**EXERCISE OBJECTIVE**: Extract, unchanged, every line from the top of the material below through the line with "Click the Change", and no more.

**INPUT FOR THIS TASK**:
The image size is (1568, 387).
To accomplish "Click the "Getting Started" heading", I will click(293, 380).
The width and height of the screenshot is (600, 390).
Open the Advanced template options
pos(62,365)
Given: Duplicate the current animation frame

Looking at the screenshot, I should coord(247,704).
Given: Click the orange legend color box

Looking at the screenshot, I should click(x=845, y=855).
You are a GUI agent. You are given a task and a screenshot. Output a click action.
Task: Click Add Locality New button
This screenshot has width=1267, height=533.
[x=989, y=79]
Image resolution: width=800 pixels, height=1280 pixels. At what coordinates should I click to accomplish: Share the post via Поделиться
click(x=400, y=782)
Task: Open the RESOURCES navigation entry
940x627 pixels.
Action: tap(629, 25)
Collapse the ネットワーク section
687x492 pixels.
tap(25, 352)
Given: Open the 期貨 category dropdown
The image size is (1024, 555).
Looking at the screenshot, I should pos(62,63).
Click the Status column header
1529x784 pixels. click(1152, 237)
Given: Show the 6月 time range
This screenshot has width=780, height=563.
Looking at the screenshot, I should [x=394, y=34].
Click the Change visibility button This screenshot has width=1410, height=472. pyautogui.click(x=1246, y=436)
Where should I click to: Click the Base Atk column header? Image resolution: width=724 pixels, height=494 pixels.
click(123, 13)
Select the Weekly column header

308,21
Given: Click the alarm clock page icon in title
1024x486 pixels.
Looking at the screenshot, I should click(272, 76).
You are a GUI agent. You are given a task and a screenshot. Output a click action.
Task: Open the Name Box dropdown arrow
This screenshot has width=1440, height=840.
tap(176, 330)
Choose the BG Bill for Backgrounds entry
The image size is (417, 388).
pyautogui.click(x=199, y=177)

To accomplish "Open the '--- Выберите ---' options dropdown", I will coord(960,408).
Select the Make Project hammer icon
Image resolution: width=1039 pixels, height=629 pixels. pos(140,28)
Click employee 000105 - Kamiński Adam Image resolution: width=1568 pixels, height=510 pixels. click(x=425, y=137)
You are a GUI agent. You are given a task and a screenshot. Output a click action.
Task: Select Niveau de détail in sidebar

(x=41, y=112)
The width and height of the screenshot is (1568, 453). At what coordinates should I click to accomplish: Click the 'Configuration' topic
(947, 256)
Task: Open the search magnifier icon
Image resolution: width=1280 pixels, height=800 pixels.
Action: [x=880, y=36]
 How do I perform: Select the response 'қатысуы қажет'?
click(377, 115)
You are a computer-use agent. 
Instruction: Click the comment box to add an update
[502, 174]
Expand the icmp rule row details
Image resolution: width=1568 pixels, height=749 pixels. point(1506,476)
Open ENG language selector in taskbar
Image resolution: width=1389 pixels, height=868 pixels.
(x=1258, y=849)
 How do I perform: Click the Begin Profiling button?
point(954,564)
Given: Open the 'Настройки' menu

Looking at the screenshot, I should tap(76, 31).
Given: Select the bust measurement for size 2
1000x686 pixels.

**YOUR SOLUTION**:
The image size is (1568, 387).
To accomplish "Click the "Getting Started" heading", I will click(293, 380).
The width and height of the screenshot is (600, 390).
Open the Advanced template options
pos(62,365)
Given: Duplicate the current animation frame

Looking at the screenshot, I should coord(247,704).
Given: Click the orange legend color box

Looking at the screenshot, I should click(x=845, y=855).
You are a GUI agent. You are given a task and a screenshot. Output a click action.
Task: Click Add Locality New button
This screenshot has width=1267, height=533.
[x=989, y=79]
Image resolution: width=800 pixels, height=1280 pixels. At what coordinates should I click to accomplish: Share the post via Поделиться
click(x=400, y=782)
Task: Open the RESOURCES navigation entry
940x627 pixels.
Action: tap(629, 25)
Collapse the ネットワーク section
687x492 pixels.
tap(25, 352)
Given: Open the 期貨 category dropdown
The image size is (1024, 555).
Looking at the screenshot, I should pos(62,63).
Click the Status column header
1529x784 pixels. click(1152, 237)
Given: Show the 6月 time range
This screenshot has width=780, height=563.
Looking at the screenshot, I should [x=394, y=34].
Click the Change visibility button This screenshot has width=1410, height=472. pyautogui.click(x=1246, y=436)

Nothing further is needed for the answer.